The railing shook and Maria fell forward, but Arthur quickly reached out with his hand and took hold of hers as she fell. He hefted her lighter frame back up onto the balcony railing. and both hopped down onto the balcony itself. She clung to him and he held her tight.

“What’s going on, Arthur?”

He answered nothing, but looked up at the cloud that was violating their city’s airspace. The funnel was getting longer and spreading out. The city shook, throwing them both down again. Maria was flung to the balcony railing, but didn’t fall over, Arthur to the floor. The, the funnel dispersed…and the cloud was sucked into the city as if a powerful vacuum had been created and it was being blown in.

Arthur got to his feet and held Maria. They both looked up. Another violent shaking threw them apart. Arthur hit the ground again.

“Maria! We have to get out of here!”

People on the lower levels screamed as a sudden rush of gray and brown overtook them. The cloud flooded into the city in a powerful rush that threw people to the ground and into walls. The gas seemed to be doing more then just the initial impact. But if shattered windows and lights, sent any airborne vehicles into the ground, and filled the whole city. From outside, it looked like a blue chemists’ test tube, roughly bell shaped, and with a wispy rising column of smoke raising out the hole at the top, as if it were a test tube bubbling over or releasing a rising plume of chemical smoke.

“Maria!”

Arthur jumped to his feet as Maria seemed to pass out and keel over the edge of the railing. He jumped over after her. They both fell toward the ground, but he adjusted himself to fall faster. He caught up with her limp body in the air at around the third story of their five story drop. He took her under his left arm and reached out with his right arm, grabbing hold of the eves of the first floor. His strong right hand clamped down on it like a vice, slowing their fall significantly, but the force of their fall broke the eve and they crashed into the ground. Arthur landed feet first and then rolling, the whole time cushioning Maria’s body in his arms.

Bruised and battered, he held her in his arms as he stood up, her hair dangling below her.

“Maria! Maria! Can you hear me!?”

She just lay there in his arms, in his gentle grip. He quickly kicked open the door and went inside. Everyone was out, having fallen into paralysis or passed out, he didn’t know which, doing whatever they had been doing. He looked at the television wall and saw that whoever was anchoring the news was in a similar state, having collapsed on the desk in front of him. Though with the camera angled down at the floor, the camera operator having fallen likewise, only the news anchor on the right side of the desk could be seen on the top right of the screen.

The wood facade was the same, the dark, warm, brown hard floors of the kitchen/dining room, the lighter blue living room with the television that he could see through the large wall opening.
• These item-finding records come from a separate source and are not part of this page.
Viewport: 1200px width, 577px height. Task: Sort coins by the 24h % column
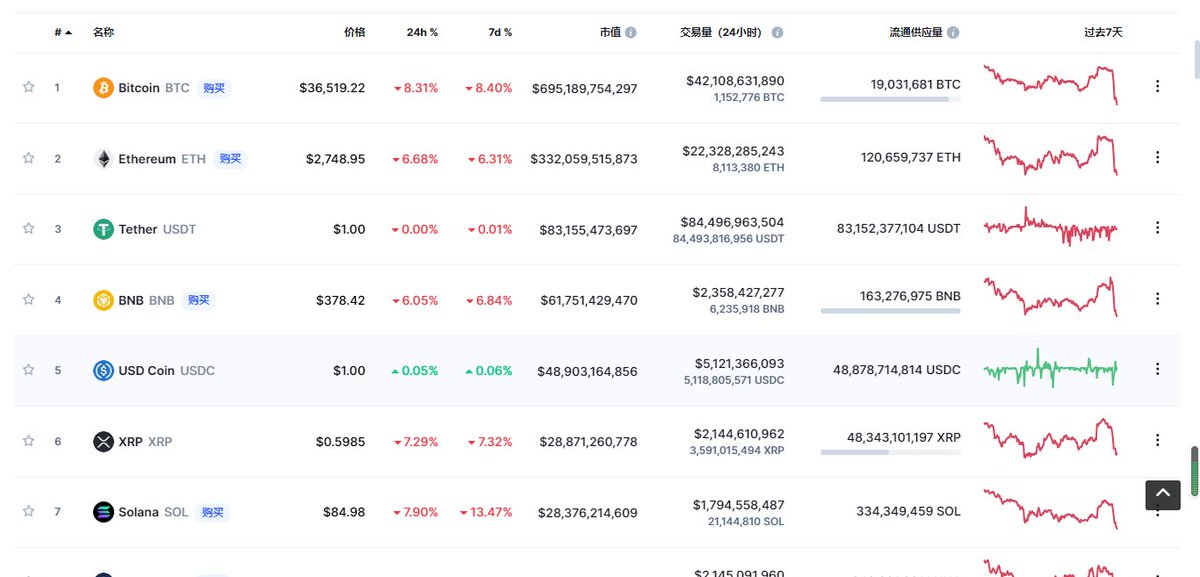[422, 31]
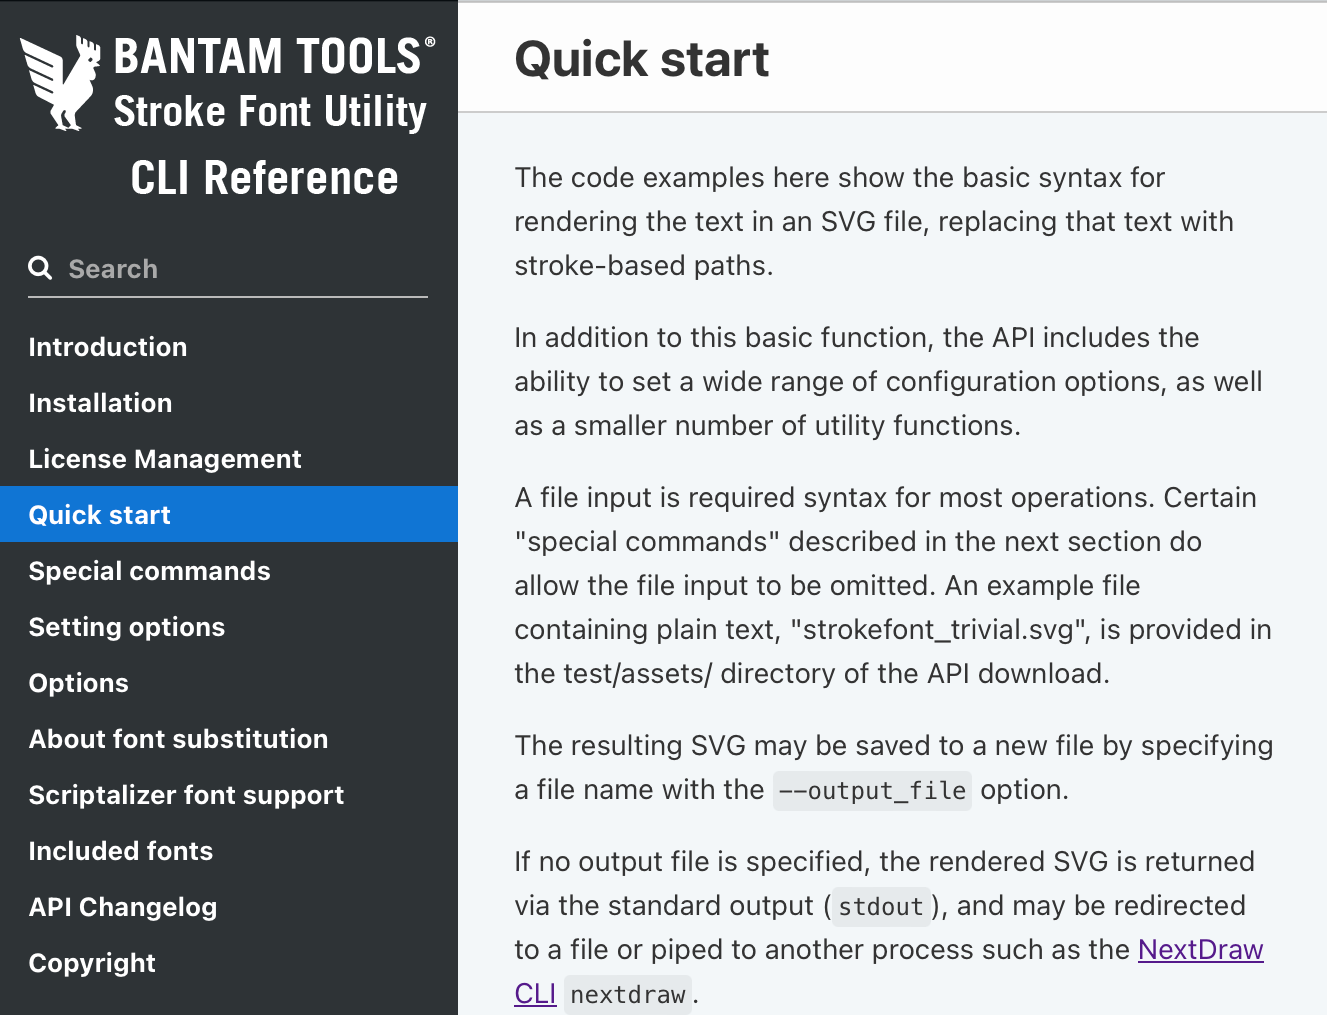This screenshot has width=1327, height=1015.
Task: Navigate to Special commands
Action: click(x=150, y=571)
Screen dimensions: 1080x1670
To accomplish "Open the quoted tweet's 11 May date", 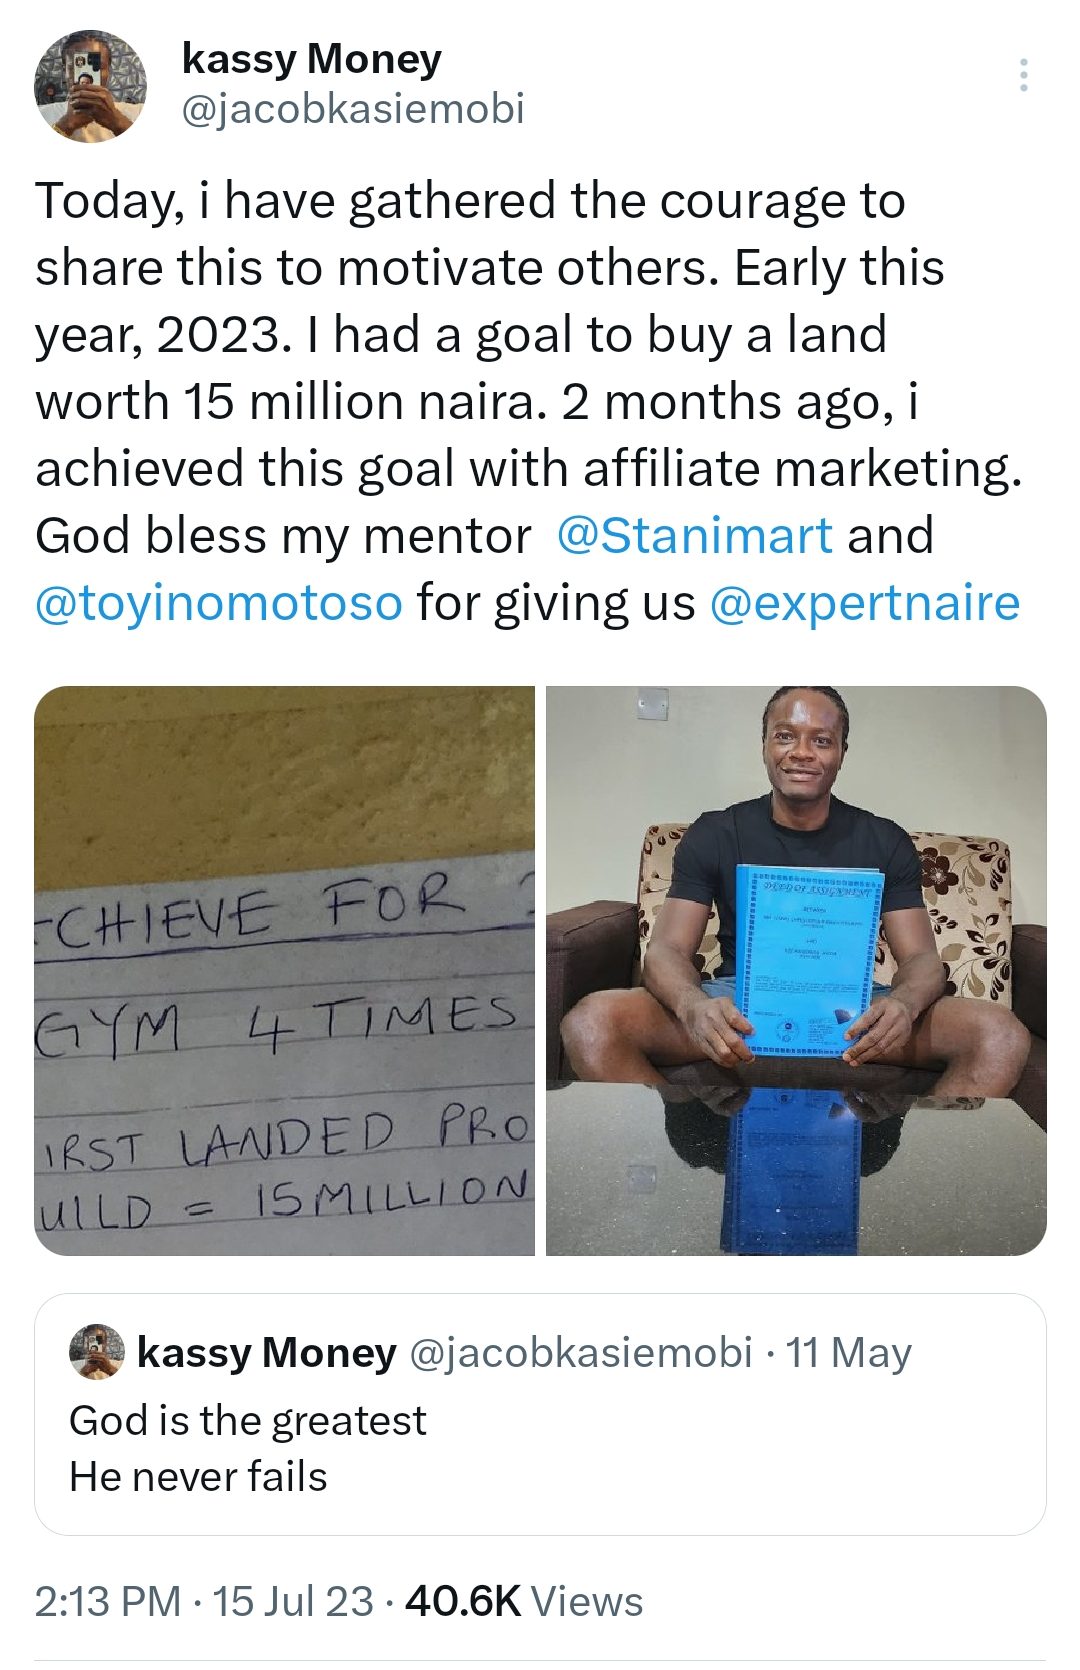I will click(848, 1353).
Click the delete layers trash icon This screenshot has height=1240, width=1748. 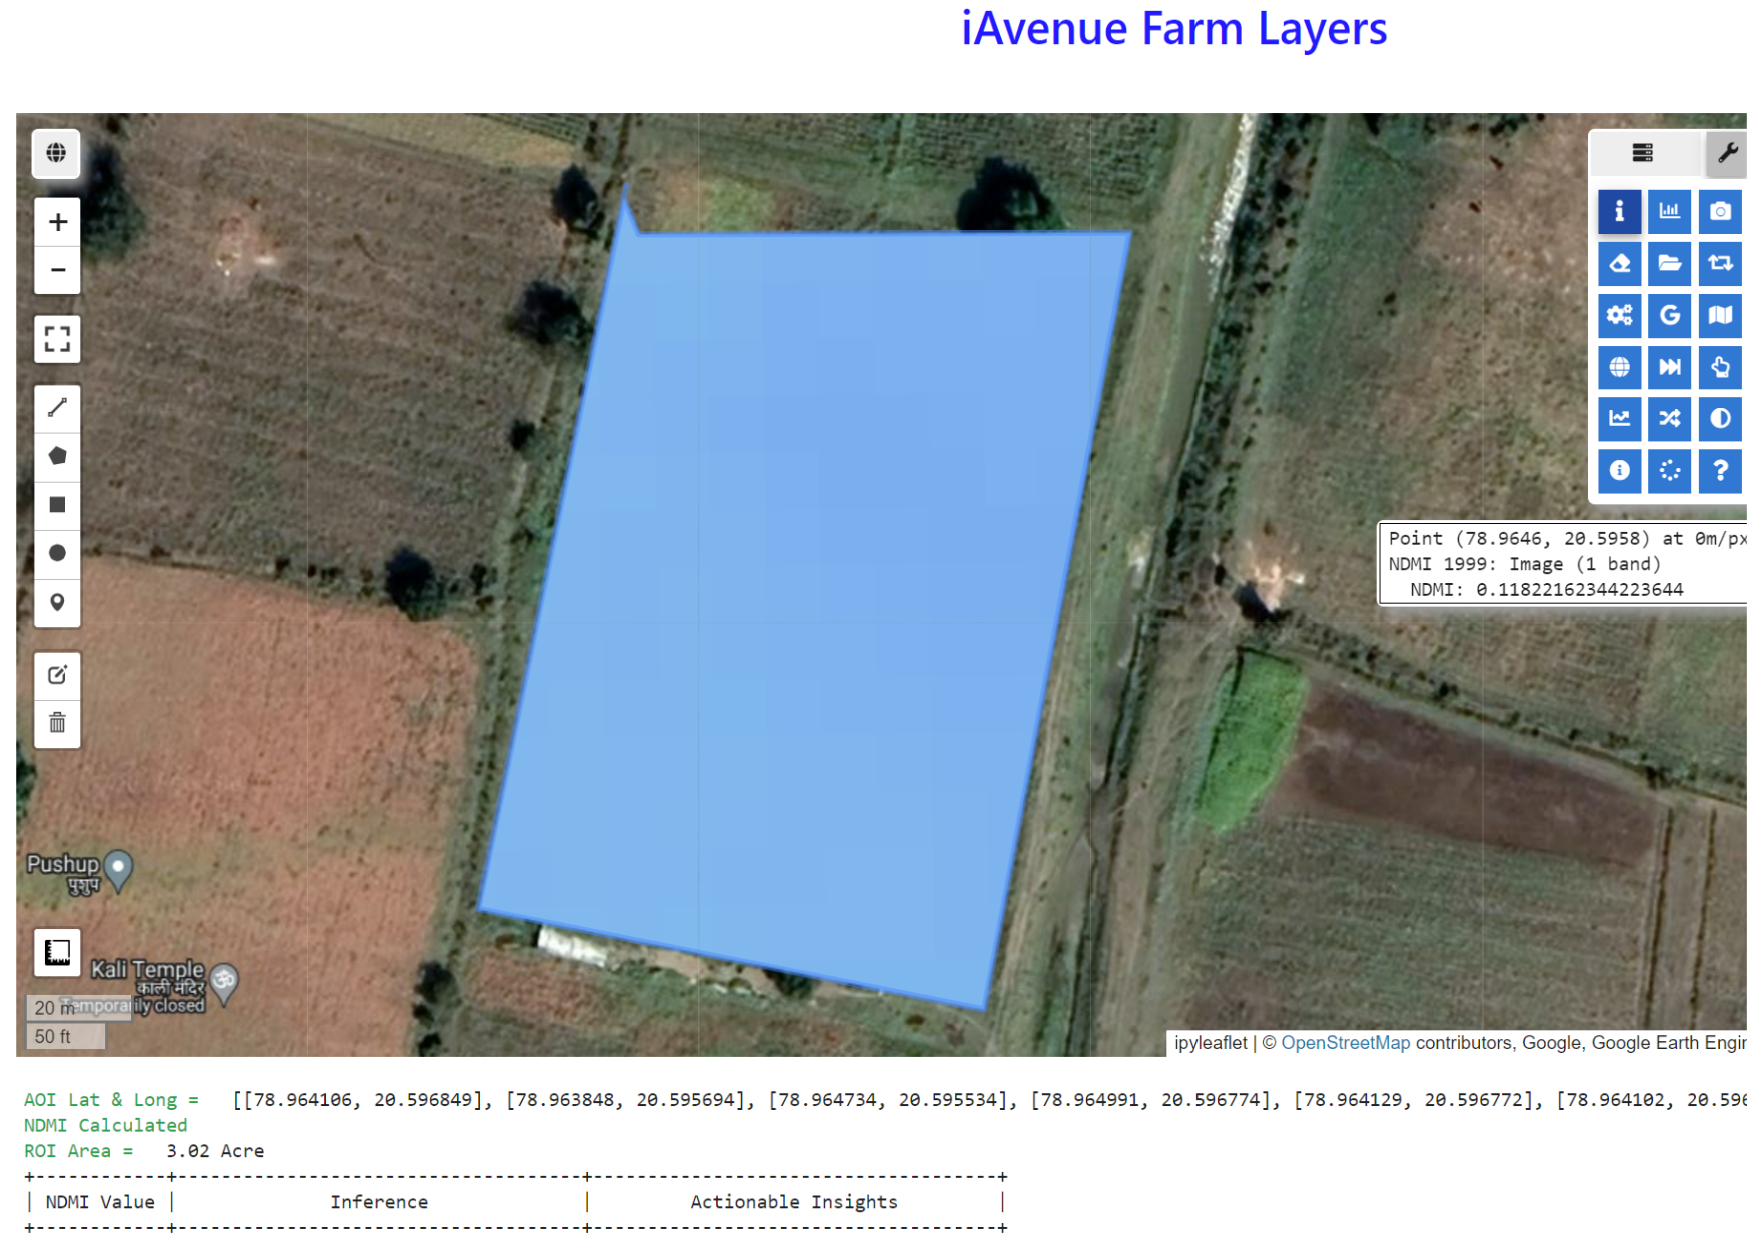[57, 723]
Arthur’s brother and wife were there, both in the same state, on the plushy, soft white couch. Having fallen into that state in each other’s arms.

Arthur carried Maria to the plushy white chair next to the couch and set her down, kneeling at her feet. He held her right hand to his cheek as he bowed his head forward and closed his eyes.

“Maria…I’ll find out what’s going on…trust me.”

He stood up and started to run, but a broom handle stretched out in front of him. He tripped over it and hit the hard wood floor of the kitchen/dining room. He caught himself with his hands, but still hit pretty hard. He rolled over and sat up.

“Ms. Percy?”

Ms. Percy had long been the cook for the Carmal family. She struggled to speak. Arthur quickly came close to her. She was laying on her stomach and her blond hair was spread across her back. He was holding onto the broom. Arthur held her hand and lifted her up, leaning his ear close to her mouth to hear what she was trying to say.

“Go see…your mother…quickly…child…”

Arthur nodded to her, and she fell limp. In record time, he bounded up four flights of steps and crashed through the door to his parents room.

The white room was quiet, save for the airy white curtains fluttering in the large open glass door to the balcony. The room had but the large bed with umbrella over it and curtains of its own hanging down over it and blowing in the breeze, all of them white as well except the wooden supports and headboard. There was a large door off the side of the room opposite the window that lead to the bathroom and closet.

Arthur’s eyes shifted to the bright white floor. His mother was on her hands and knees, stumbling toward him. He rushed to her and knelt beside her. She raised her head.

“Arthur…my son…so you aren’t affected…”

“Mother-?!”

“Arthur…listen to me carefully…you have to enter the central complex…”

“Mother? I don’t understand! What’s happening to you?” Arthur’s questions came quick and exlamic. His senses were on edge and adrenaline high, and he was watching his mother drift away from him, perhaps forever...

“Arthur! Our fate…rests with you now…”

Arthur nodded. “Okay mother,” he said, taking a deep breath and trying to calm himself (which didn’t work all that well), “Tell me what to do.”

“Open…the middle dower on the head board of my bed. Take the card and push the button inside. Then go to the…entrance to the pillar. Find your father…and the council…they’ll know what to do…”

“But mother, there’s no middle-“

“Just push…it’s there…”

Arthur’s eyes started to tear up.

“My boy…my baby boy…how you’ve grown. You’re our only hope now…be brave…Ar…th…e…r…”

She fell forward. Arthur caught her in his arms and guided her gently. He lifted her in his arms and set her across the foot of the bed. He walked around the side of the bed and climbed onto it. He put his hands between the two dowers and pushed. Sure enough, with enough force, he pushed through. It split in the middle and opened inward. So well was its construction though, not even a crack could be seen when it was closed.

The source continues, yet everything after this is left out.